The $11.1 billion savings opportunity is an increase of $1.8 billion over the previous year. This is the second year in a row in which the index has found an increase in the potential industry savings that could be achieved with full adoption of electronic transactions. The largest portion of the savings, $9.5 billion, would go to providers, including an estimated $2 billion for dental practices.

Some of the increase in potential savings is due to a rise in online portal use, which drove a 55 percent overall increase in the volume of manual transactions by providers as compared to the prior year. Transactions through web portals are considered fully electronic for health plans, but manual for providers. At the same time, the adoption of fully electronic transactions grew only slightly or declined for most of the transactions affected by portal use. For prior authorizations, a substantial increase in portal use was matched by a decline in adoption of fully electronic transactions.

Adoption of fully electronic transactions did rise for most of the transactions benchmarked in the report, but for all but two – coordination of benefits and claim status inquiry in the medical sector – the increases in adoption were only three percentage points or less. Among medical plans and providers, adoption levels of fully electronic transactions actually declined for claim payment and prior authorization, as did eligibility and benefit verification and claim status inquiry transactions by dental plans and providers.

Beyond adoption levels, the index estimates the cost and time associated with conducting administrative transactions. On average, each manual transaction costs the industry $4.40 more than each electronic transaction and requires five more minutes of provider time.

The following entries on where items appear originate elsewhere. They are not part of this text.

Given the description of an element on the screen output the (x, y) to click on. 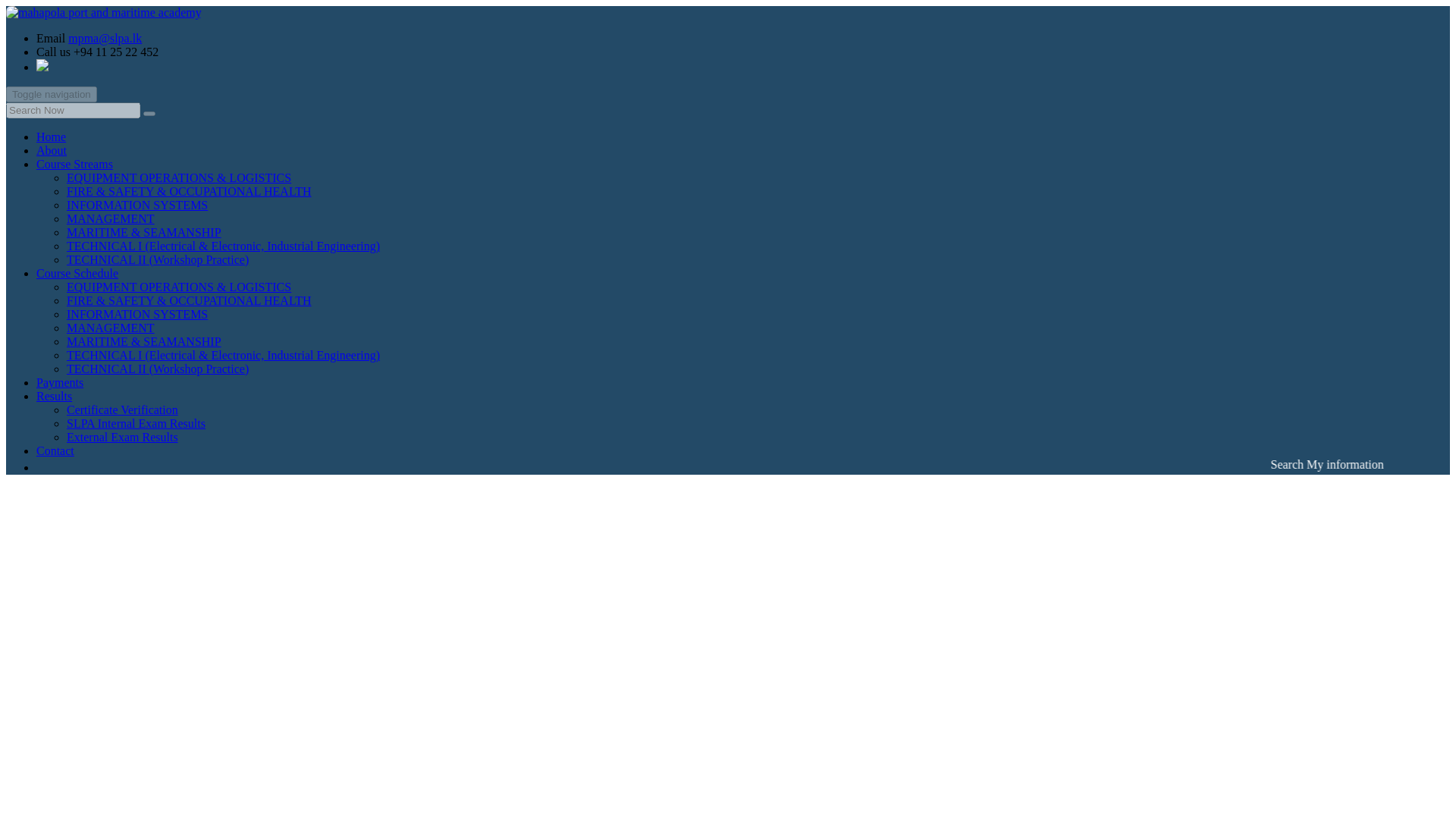
About (51, 150)
Home (50, 136)
INFORMATION SYSTEMS (137, 314)
Toggle navigation (51, 94)
Course Streams (74, 164)
INFORMATION SYSTEMS (137, 205)
MANAGEMENT (110, 218)
Course Schedule (76, 273)
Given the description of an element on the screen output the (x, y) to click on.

Use of electronic transactions for a single medical claim requiring all of the transactions benchmarked by the index could save a provider practice almost 40 minutes on average – plus more than $15 in direct cost savings. Similar use for a single dental claim requiring all five benchmarked transactions could save a dental practice nearly 30 minutes on average and nearly $11.75.

The relatively slow, incremental progress reported in recent years of the transition from manual to electronic administrative transactions is no longer sufficient, the report said. It proposes that industry participants strongly support provider access to robust electronic data interchange systems, expand the understanding for reasons behind increasing portal use, and embrace the transition to fully electronic transactions.